The contract is that the validate method throws an exception if the object is invalid and returns normally if it is valid. Spring Batch provides an ValidatingItemProcessor, as the following bean definition shows:

XML Configuration
<bean class="org.springframework.batch.item.validator.ValidatingItemProcessor">
    <property name="validator" ref="validator" />
</bean>

<bean id="validator" class="org.springframework.batch.item.validator.SpringValidator">
	<property name="validator">
		<bean class="org.springframework.batch.sample.domain.trade.internal.validator.TradeValidator"/>
	</property>
</bean>
Java Configuration
@Bean
public ValidatingItemProcessor itemProcessor() {
	ValidatingItemProcessor processor = new ValidatingItemProcessor();

	processor.setValidator(validator());

	return processor;
}

@Bean
public SpringValidator validator() {
	SpringValidator validator = new SpringValidator();

	validator.setValidator(new TradeValidator());

	return validator;
}

You can also use the BeanValidatingItemProcessor to validate items annotated with the Bean Validation API (JSR-303) annotations.
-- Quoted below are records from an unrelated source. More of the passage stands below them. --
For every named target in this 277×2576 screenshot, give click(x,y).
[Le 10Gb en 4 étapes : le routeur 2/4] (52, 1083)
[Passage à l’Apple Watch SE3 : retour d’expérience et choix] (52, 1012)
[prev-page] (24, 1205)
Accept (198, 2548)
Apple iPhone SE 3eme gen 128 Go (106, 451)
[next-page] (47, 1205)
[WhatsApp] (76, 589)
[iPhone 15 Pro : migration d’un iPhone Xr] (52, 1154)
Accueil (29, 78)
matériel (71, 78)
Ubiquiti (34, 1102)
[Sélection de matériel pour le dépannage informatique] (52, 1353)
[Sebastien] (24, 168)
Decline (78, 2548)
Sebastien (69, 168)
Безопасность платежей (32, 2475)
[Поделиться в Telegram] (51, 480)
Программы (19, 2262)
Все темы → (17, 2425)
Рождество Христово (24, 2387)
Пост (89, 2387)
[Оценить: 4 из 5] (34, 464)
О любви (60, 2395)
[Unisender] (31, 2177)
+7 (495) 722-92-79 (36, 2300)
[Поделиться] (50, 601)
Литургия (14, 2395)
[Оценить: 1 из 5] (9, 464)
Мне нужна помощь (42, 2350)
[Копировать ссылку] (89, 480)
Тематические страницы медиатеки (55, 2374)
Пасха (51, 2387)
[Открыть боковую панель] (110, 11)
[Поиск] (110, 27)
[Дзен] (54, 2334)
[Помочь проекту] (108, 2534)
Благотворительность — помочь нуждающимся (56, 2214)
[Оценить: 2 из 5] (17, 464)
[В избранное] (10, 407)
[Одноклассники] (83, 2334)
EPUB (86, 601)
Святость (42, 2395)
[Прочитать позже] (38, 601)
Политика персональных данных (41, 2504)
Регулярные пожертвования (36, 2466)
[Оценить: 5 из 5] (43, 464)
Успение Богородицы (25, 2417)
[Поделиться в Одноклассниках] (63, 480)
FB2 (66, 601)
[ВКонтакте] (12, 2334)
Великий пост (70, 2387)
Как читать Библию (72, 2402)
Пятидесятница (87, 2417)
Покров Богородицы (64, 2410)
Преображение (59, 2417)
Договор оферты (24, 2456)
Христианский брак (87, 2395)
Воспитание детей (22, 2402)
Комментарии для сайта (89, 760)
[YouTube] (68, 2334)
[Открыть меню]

For example, consider the following type Person:

class Person {

    @NotEmpty
    private String name;

    public Person(String name) {
     this.name = name;
    }

    public String getName() {
     return name;
    }

    public void setName(String name) {
     this.name = name;
    }

}

You can validate items by declaring a BeanValidatingItemProcessor bean in your application context and register it as a processor in your chunk-oriented step:

@Bean
public BeanValidatingItemProcessor<Person> beanValidatingItemProcessor() throws Exception {
    BeanValidatingItemProcessor<Person> beanValidatingItemProcessor = new BeanValidatingItemProcessor<>();
    beanValidatingItemProcessor.setFilter(true);

    return beanValidatingItemProcessor;
}

Fault Tolerance

When a chunk is rolled back, items that have been cached during reading may be reprocessed. If a step is configured to be fault-tolerant (typically by using skip or retry processing), any ItemProcessor used should be implemented in a way that is idempotent. Typically that would consist of performing no changes on the input item for the ItemProcessor and updating only the instance that is the result.